Entries from a pointing dataset
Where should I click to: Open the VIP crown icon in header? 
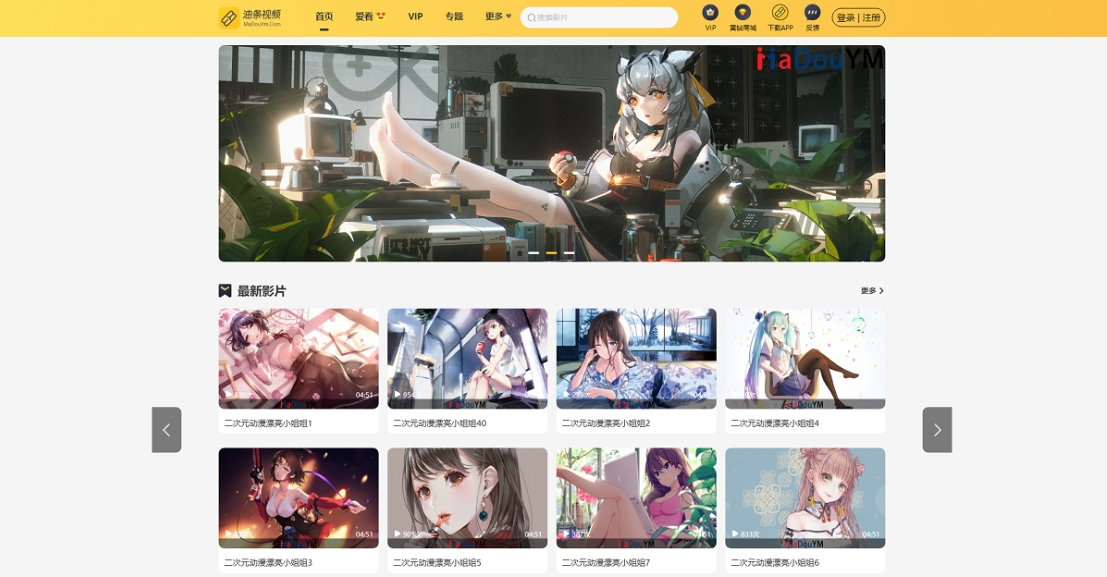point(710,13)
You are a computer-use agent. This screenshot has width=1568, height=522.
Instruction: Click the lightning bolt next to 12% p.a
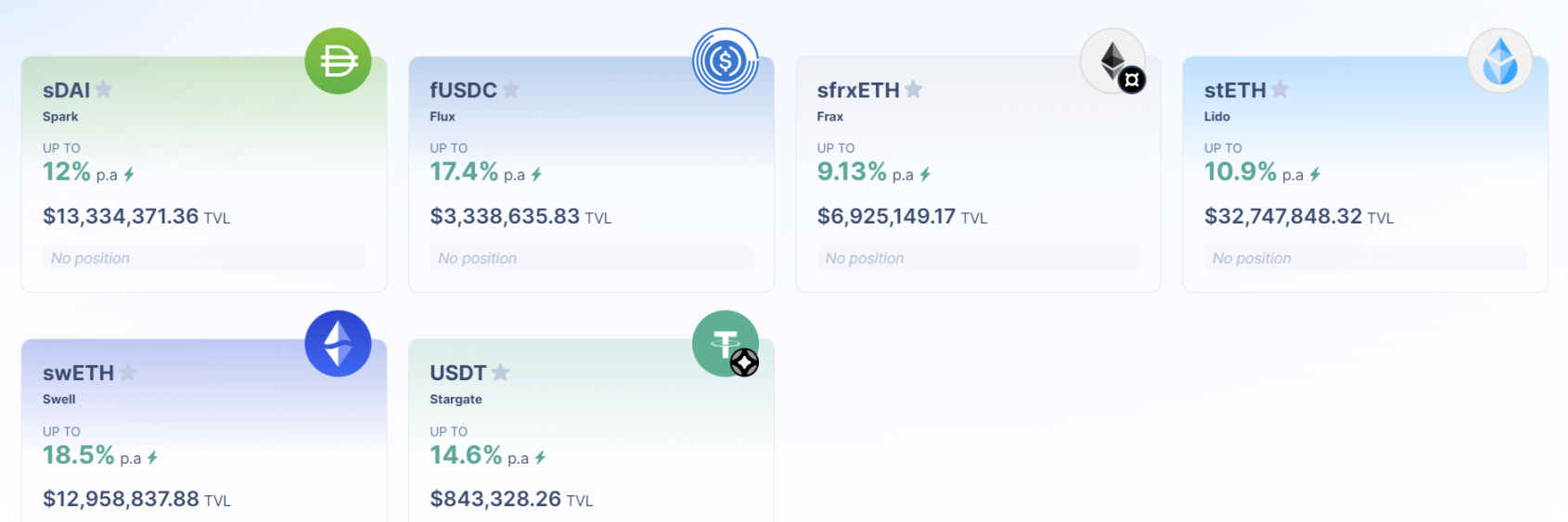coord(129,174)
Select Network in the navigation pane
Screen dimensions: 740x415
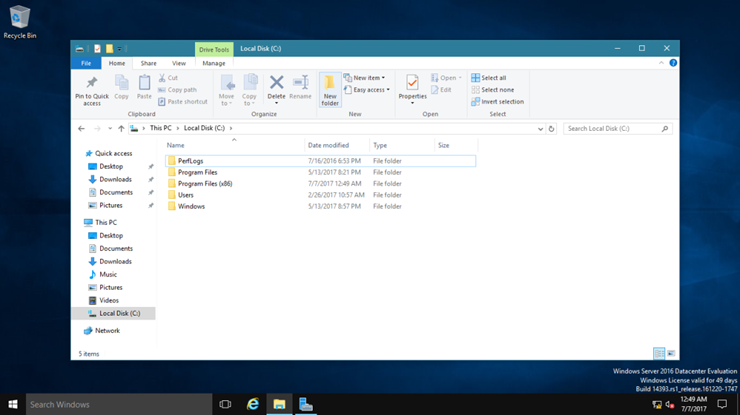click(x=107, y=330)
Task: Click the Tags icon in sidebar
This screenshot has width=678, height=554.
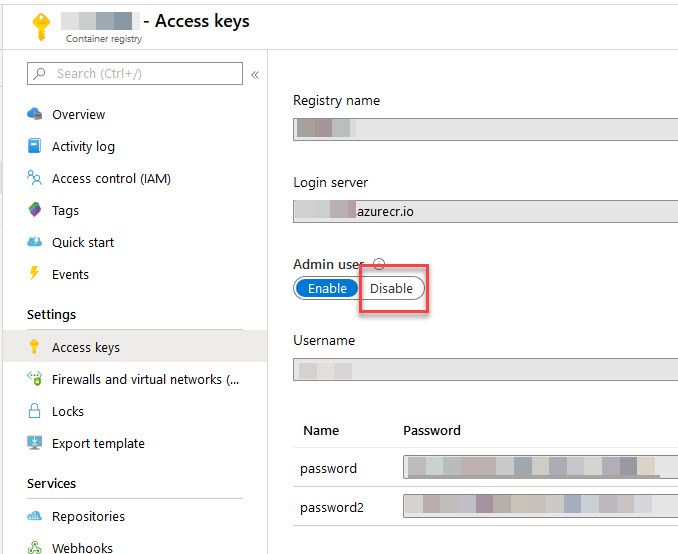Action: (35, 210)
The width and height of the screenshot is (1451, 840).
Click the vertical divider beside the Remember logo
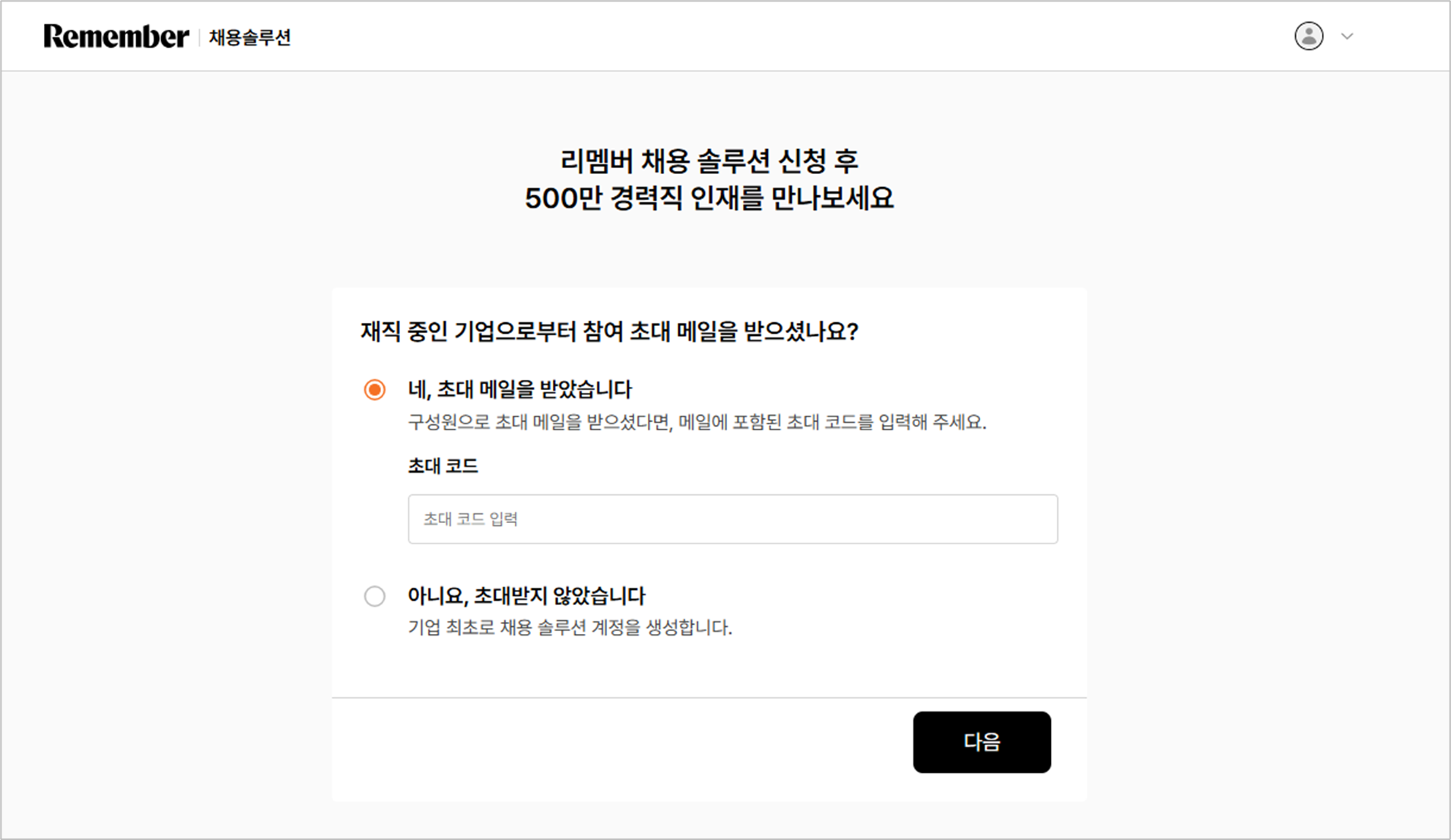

* TASK INSTRUCTIONS
Please pull out every line of the entries that contains the word "height".

* RESULT BELOW
You are a computer-use agent. This screenshot has width=1568, height=522.
This screenshot has width=678, height=554.
The width and height of the screenshot is (1451, 840).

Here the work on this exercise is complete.